06/06/2026
Malheureusement c'est la triste réalité...
Parlez, disent-ils.
Mais surtout, guérissez en silence.
Le plus difficile après l'inceste n'est pas toujours de parler.
C'est de constater à quel point les autres ne veulent pas entendre.
Après être sortie de ma prison de silence en 2021, j'ai cru étouffer.
Les mots que je retenais depuis des années m'empêchaient presque de respirer.
Alors je les ai d'abord chuchotés.
Puis pleurés.
Puis expliqués.
Puis compris.
Je les ai vomis parfois.
Je les ai transcendés aussi.
Et peu à peu, j'ai décidé d'en faire quelque chose d'utile : parler pour aider d'autres victimes à sortir du silence.
J'ai cherché partout des moyens de survivre à cette noirceur :
• les psychologues,
• les groupes de parole,
• les témoignages,
• la sensibilisation,
• les conférences,
• la création de mon propre groupe de parole.
Parler m'a reconstruite.
Pas complètement.
Pas magiquement.
Mais suffisamment pour recommencer à respirer.
Aujourd'hui, je n'ai plus honte de dire ce que l'inceste détruit réellement.
Parce qu'un enfant violé ne redevient pas intact simplement parce que les années passent.
L'inceste ne s'arrête pas au moment des faits.
Il s'infiltre dans le corps.
Dans les relations.
Dans la sexualité.
Dans la confiance.
Dans la capacité même à se sentir en sécurité.
Et pourtant, ce qui dérange encore le plus, ce n'est pas l'inceste.
C'est qu'on ose enfin le nommer.
Dernièrement, j'étais à une soirée entre amis.
On parlait des enfants.
De l'école.
Du travail.
Des vacances.
Des rires.
De la vie.
Puis le sujet de l'intimité est arrivé.
C'était léger.
Ça riait.
Certains plaisantaient sur leur manque de moments intimes dans leur couple.
Et moi ?
Moi, je n'ai plus de vie intime.
Pourtant je suis mariée.
Quand je le dis avec précaution, la réaction est presque toujours la même :
« Mais ton mari est tellement à l'écoute. »

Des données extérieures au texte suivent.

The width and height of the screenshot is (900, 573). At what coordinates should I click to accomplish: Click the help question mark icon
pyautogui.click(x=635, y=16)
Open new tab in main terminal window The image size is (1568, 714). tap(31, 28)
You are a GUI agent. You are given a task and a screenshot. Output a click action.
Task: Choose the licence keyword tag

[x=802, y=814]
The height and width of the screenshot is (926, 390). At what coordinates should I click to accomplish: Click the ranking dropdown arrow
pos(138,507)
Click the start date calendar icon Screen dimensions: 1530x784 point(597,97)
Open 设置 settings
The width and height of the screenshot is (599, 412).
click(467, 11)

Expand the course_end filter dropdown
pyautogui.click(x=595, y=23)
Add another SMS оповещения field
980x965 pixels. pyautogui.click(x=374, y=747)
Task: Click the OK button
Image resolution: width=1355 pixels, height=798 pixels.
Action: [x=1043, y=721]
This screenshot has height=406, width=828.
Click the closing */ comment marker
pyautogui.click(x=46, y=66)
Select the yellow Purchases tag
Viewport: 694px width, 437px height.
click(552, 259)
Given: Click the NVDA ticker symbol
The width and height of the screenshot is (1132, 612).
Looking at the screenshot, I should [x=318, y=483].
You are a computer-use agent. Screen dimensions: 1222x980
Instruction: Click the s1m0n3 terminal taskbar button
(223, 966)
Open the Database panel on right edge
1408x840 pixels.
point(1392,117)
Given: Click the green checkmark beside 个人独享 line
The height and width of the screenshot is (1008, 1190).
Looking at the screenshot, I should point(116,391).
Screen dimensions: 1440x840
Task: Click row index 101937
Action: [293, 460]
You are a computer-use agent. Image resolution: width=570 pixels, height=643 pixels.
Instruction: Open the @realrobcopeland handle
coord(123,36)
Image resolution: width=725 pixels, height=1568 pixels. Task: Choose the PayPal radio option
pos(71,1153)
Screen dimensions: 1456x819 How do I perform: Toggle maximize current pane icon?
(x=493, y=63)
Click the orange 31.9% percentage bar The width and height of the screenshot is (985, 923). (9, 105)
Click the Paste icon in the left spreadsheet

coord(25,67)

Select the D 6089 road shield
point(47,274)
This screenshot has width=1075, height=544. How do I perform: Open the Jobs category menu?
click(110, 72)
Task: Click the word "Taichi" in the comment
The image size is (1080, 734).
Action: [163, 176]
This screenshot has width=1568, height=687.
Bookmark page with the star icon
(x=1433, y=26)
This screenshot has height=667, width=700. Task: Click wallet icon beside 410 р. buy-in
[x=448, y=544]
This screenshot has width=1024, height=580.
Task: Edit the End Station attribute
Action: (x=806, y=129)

Comme si la compassion se déplaçait immédiatement vers celui qui "supporte" les conséquences.
Comme si la souffrance principale devenait celle du conjoint.
Mais demanderait-on à une personne en fauteuil roulant de courir un marathon sous prétexte que son partenaire est compréhensif ?
Pourquoi attend-on encore des victimes qu'elles fonctionnent "normalement" après avoir subi l'impensable ?
Quand j'ose dire que l'inceste a détruit mon rapport à l'intimité, je sens le malaise.
Je dérange.
Je casse l'ambiance.
Comme si le problème était le fait d'en parler.
Et non ce qui nous a été fait.
On demande aux victimes de parler.
Puis, quand elles parlent vraiment, on leur demande souvent de s'arrêter.
« C'est du passé. »
« Il faut avancer. »
« Pourquoi ça a encore des conséquences aujourd'hui ? »
Parce que le traumatisme ne disparaît pas avec le temps.
Parce que le corps se souvient parfois même quand les mots manquent.
Parce qu'on ne traverse pas un tel crime sans traces.
Il y a quelques jours, quelqu'un m'a dit :
« Tu viens de me dire que tu as été violée enfant. Tu n'as pas besoin de me raconter tout ça. Si tu veux, je peux faire comme si je n'avais rien entendu. »
Cette phrase m'a bouleversée.
Comme si remettre du silence par-dessus la douleur pouvait réparer quoi que ce soit.
Mais non.
Je ne me tairai plus.
Oui, je dérange parfois.
Oui, je refuse désormais d'adoucir certaines réalités pour protéger le confort des autres.
Parce que le silence collectif protège rarement les enfants.
Il protège surtout ceux qui détruisent leur enfance.
Je ne parle pas pour provoquer.
Je parle pour que d'autres enfants aient peut-être une chance d'être entendus plus tôt.
Nous n'avons pas besoin que vous répariez notre histoire.
Seulement que vous acceptiez enfin de l'entendre.
Le problème n'a jamais été que les victimes parlent.
Le problème, c'est le nombre de personnes qui préfèrent encore détourner les yeux.